Lettres : Pourquoi un méga-CHUM ?

J'ai lu avec étonnement l'opinion du Dr Luc Bessette, urgentologue au CHUM, parue dans Le Devoir du 5 mai («Santé: responsabilité ou imposture»). Ses propos soulèvent chez moi des interrogations en ce qui a trait à sa connaissance sélective du réseau de la santé et des services sociaux. Pourquoi a-t-il omis de souligner qu'au Québec comme ailleurs dans le reste du Canada, 80 % des problèmes de santé relèvent de la première ligne? De la même façon, pourquoi n'a-t-il pas mentionné qu'au delà de 75 % des cas traités en centre hospitalier de troisième ligne relèvent plutôt de la première ligne? Si le Dr Bessette veut un CHUM de 700 lits, pourquoi ne sollicite-t-il pas sa régie régionale pour lui demander d'exiger que les gros hôpitaux tertiaires montréalais, avec leurs infrastructures coûteuses, cessent de faire de la première ligne pour ainsi dégager les sommes nécessaires à son projet?

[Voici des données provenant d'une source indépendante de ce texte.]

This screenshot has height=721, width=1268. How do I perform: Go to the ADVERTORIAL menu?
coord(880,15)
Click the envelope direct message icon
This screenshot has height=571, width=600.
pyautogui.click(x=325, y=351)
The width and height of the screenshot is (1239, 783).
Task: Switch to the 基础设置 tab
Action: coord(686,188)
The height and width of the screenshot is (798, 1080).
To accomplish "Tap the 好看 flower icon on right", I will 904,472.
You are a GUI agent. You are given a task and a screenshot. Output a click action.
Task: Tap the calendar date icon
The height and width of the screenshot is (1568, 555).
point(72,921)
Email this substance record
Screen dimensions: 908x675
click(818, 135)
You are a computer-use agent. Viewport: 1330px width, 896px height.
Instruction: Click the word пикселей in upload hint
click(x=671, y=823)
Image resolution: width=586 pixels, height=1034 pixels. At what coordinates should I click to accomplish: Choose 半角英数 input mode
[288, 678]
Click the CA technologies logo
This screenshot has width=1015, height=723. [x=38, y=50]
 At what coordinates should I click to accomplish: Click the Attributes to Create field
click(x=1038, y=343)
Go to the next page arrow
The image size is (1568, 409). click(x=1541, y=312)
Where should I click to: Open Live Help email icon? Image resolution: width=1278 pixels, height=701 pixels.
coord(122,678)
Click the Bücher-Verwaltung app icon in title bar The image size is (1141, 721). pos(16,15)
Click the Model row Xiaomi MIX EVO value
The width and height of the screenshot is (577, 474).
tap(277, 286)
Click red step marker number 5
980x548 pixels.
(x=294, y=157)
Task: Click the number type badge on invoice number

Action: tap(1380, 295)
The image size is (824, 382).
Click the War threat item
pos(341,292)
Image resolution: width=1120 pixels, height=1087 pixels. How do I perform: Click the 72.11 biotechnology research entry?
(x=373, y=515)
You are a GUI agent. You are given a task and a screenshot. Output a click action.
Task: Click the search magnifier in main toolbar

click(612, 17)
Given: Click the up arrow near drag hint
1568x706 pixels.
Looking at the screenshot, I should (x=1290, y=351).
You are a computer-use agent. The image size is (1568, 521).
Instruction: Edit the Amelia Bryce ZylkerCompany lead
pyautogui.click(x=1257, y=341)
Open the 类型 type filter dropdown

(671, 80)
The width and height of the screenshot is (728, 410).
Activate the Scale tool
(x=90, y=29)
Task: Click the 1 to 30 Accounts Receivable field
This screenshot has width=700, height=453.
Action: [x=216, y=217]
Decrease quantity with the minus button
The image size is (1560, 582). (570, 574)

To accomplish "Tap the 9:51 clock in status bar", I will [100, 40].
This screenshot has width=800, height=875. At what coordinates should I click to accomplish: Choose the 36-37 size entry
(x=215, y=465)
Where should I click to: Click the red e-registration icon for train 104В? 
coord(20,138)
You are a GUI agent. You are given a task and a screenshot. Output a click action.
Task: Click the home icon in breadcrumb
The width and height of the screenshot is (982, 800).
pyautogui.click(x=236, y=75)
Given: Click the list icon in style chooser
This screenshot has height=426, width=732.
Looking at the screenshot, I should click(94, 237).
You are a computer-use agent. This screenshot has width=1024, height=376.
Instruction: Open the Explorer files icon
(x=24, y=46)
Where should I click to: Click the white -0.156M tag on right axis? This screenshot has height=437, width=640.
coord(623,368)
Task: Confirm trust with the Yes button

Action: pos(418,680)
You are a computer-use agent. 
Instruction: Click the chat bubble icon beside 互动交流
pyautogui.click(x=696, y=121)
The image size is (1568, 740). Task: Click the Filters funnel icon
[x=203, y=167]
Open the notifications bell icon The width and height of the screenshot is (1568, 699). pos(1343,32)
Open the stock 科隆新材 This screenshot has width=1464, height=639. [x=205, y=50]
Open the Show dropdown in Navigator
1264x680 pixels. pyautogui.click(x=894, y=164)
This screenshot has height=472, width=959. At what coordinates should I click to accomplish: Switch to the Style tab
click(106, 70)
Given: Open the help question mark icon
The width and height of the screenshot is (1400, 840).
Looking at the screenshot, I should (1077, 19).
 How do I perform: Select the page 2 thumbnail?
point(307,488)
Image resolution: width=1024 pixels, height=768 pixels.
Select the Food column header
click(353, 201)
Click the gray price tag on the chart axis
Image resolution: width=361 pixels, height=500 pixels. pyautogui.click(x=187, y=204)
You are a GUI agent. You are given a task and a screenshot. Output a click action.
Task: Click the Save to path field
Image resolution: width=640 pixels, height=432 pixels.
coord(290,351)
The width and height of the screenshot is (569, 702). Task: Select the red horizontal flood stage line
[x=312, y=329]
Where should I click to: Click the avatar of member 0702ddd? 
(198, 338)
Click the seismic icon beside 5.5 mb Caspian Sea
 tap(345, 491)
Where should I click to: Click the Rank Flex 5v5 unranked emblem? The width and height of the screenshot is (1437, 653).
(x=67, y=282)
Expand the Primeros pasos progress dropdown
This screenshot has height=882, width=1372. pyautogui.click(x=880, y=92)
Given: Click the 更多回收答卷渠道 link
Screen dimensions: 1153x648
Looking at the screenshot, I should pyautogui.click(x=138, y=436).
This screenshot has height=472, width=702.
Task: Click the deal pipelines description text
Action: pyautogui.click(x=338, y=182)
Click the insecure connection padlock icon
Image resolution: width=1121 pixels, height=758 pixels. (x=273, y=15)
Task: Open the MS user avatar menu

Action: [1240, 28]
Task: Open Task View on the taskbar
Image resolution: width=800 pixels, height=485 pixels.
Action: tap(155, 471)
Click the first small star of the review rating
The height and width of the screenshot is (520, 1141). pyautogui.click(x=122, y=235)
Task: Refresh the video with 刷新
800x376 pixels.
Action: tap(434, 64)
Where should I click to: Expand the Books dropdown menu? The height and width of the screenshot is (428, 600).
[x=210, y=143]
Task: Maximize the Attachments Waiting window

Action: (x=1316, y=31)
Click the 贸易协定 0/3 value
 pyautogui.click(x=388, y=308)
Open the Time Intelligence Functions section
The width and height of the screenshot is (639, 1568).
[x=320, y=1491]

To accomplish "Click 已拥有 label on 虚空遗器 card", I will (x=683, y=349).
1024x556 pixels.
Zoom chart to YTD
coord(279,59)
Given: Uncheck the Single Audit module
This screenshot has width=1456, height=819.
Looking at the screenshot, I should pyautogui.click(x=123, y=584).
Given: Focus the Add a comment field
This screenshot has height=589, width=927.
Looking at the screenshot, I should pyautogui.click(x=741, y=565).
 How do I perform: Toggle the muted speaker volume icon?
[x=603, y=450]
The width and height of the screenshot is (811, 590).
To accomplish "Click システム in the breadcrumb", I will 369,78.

Les arguments du docteur ne sont pas tous des arguments du domaine de la santé. Ce qu'il propose pour le CHUM est un autre stade olympique avec tout ce que cela amène de fierté mal placée. Ce genre de nationalisme relève d'un complexe d'infériorité. J'espère que le ministre de la Santé et des Services sociaux saura résister à de tels appels et que ses collègues l'appuieront. Sinon, que ces derniers trouvent les sommes requises dans leur propre ministère plutôt que celui de la Santé, qui doit s'exempter de faire du développement régional qui n'est pas urgent. Si le gouvernement fédéral devait transférer des fonds aux gouvernements provinciaux, je l'appuierais dans son exigence de voir à ce que les fins pour lesquelles il fournit ces sommes soient respectées. Les lignes d'attente en région sont aussi longues qu'à Montréal et, si transfert de fonds il y a, ceux-ci devront contribuer à diminuer les lignes d'attente et non à constuire un méga-CHUM.